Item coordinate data
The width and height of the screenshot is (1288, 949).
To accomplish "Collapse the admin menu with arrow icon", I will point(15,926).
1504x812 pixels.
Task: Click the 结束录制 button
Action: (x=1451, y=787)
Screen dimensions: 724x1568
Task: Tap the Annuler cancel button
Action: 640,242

## What to do:
Please quote the data above line for line, with no changes.

## Worked answer:
The width and height of the screenshot is (1288, 949).
To accomplish "Collapse the admin menu with arrow icon", I will point(15,926).
1504x812 pixels.
Task: Click the 结束录制 button
Action: (x=1451, y=787)
Screen dimensions: 724x1568
Task: Tap the Annuler cancel button
Action: 640,242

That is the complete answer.